#### [Text excerpt]
----

A thesis submitted to
The Council of the College of Administration
and Economics at the University of Kerbala
as partial Fulfillment of the requirements
for the Ph.D. in Statistics
By
Saif Hosam Raheem
Supervised by
Prof. Dr. Jassim Nassir Hussain
Assist. Prof. Dr. Enas abid alhafidh mohamed
Abstract
The theory of sufficient dimension reduction (SDR) offers an essential solution to our challenges in understanding and analyzing high-dimensional data. It aims to represent important information in the data in reduced dimensions without losing any necessary information about the distribution of the data. What distinguishes SDR theory is its ability to replace high-dimensionality with a standardized, lower-dimensional projection of data leads, allowing us to analyze better and understand the data. This is accomplished by finding the central subspace that contains the most information about significant changes and patterns in the data. If the number of independent variables is greater than the sample size in the high-dimensional data, it will be challenging to analyze the regression in this case. This will lead to the complexity of the model, and therefore a challenge known as the “curse of dimensionality” (CD) arises, which will cause difficulty in dealing with data and extracting meaningful information from it.
In some cases, when we have a large number of independent variables compared to the sample size, excess variance or strong correlation can occur between the independent variables, which affects our ability to infer accurate statistical relationships between the variables. In this case, the analysis of this data will be complicated, and traditional statistical methods cannot be used to analyze it because it will give inaccurate results. To overcome these problems, multiple techniques and methods have been developed. One such technique is dimensionality reduction, in which the original independent variables are transformed into a lower dimensional space. There are two ways to reduce dimensions, namely the Variables Selection (V.S) method and the Variables extractions method.

----

#### [Recorded data]
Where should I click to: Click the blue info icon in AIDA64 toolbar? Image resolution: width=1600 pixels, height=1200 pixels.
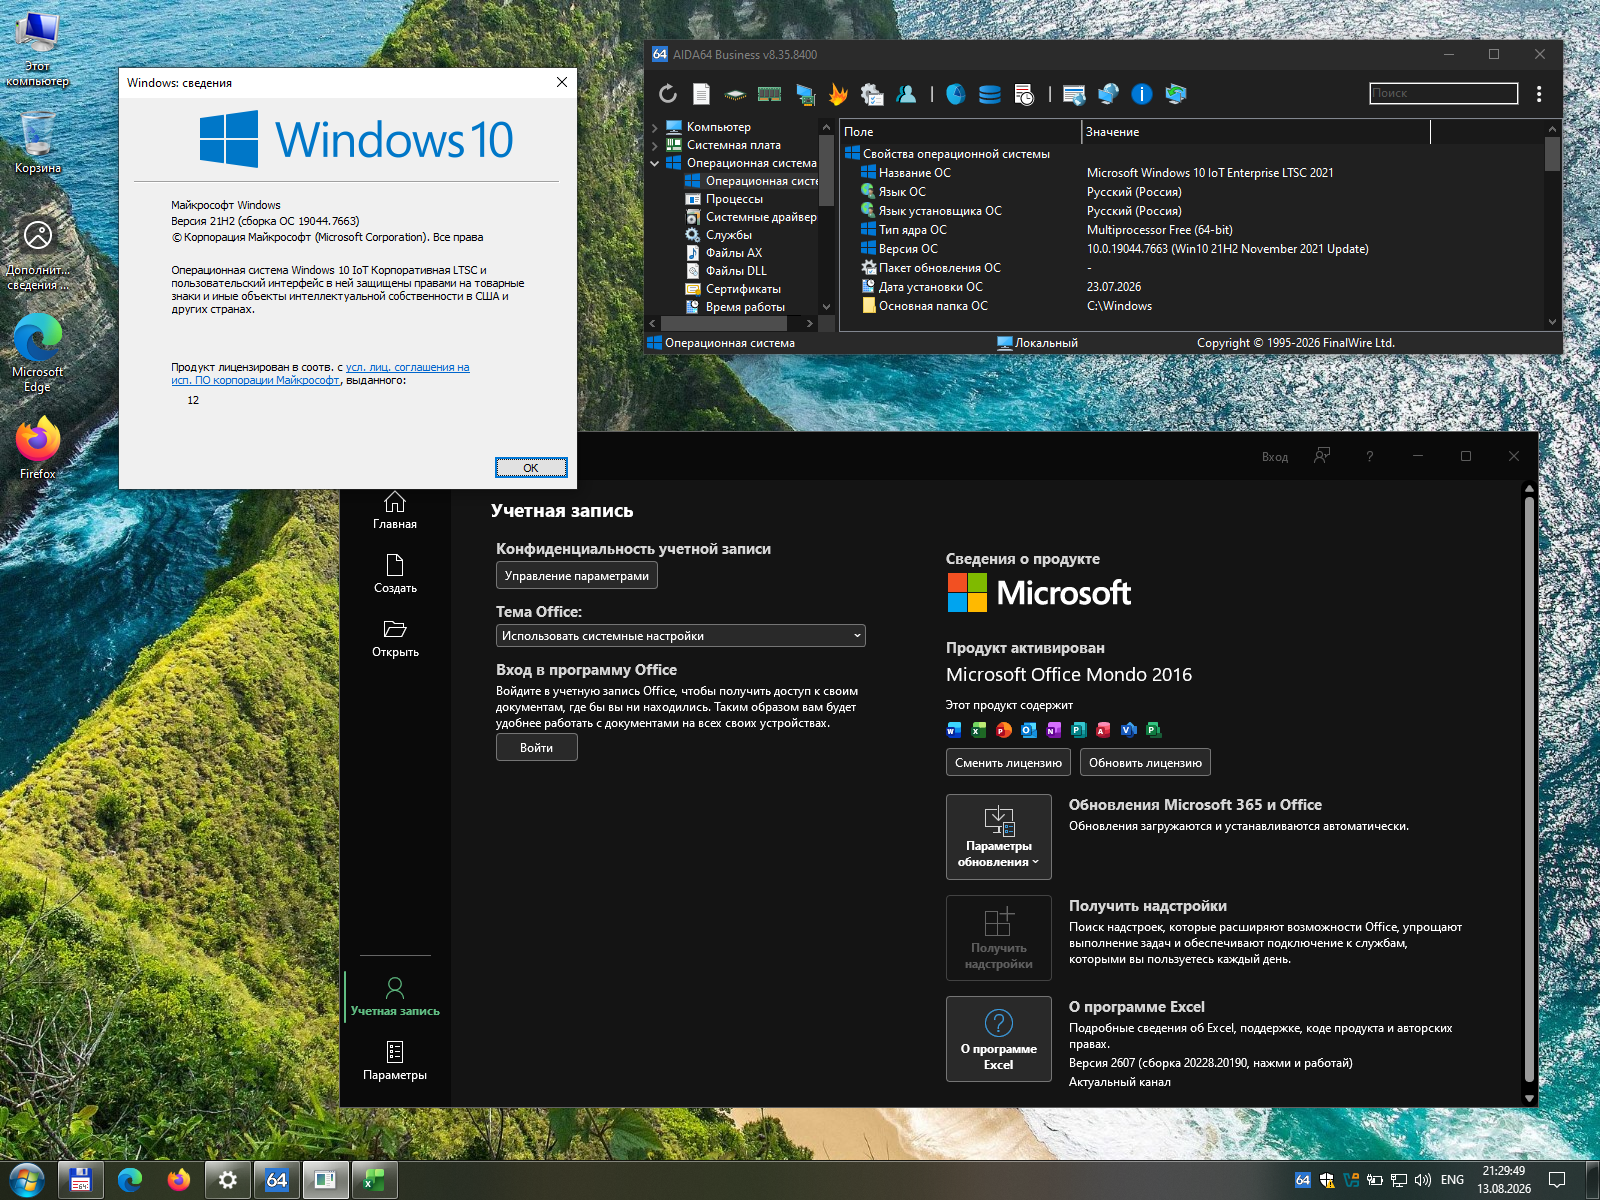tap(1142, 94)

----

#### [Tasks and exercises]
(a) According to the thesis abstract, what are the two ways to reduce dimensions?
(b) Copy the part of the thesis abstract that opens with the words containing "In some cases, when" and closes with "Variables extractions method.".

#### [Task answers]
(a) The Variables Selection (V.S) method and the Variables extractions method.

(b)
In some cases, when we have a large number of independent variables compared to the sample size, excess variance or strong correlation can occur between the independent variables, which affects our ability to infer accurate statistical relationships between the variables. In this case, the analysis of this data will be complicated, and traditional statistical methods cannot be used to analyze it because it will give inaccurate results. To overcome these problems, multiple techniques and methods have been developed. One such technique is dimensionality reduction, in which the original independent variables are transformed into a lower dimensional space. There are two ways to reduce dimensions, namely the Variables Selection (V.S) method and the Variables extractions method.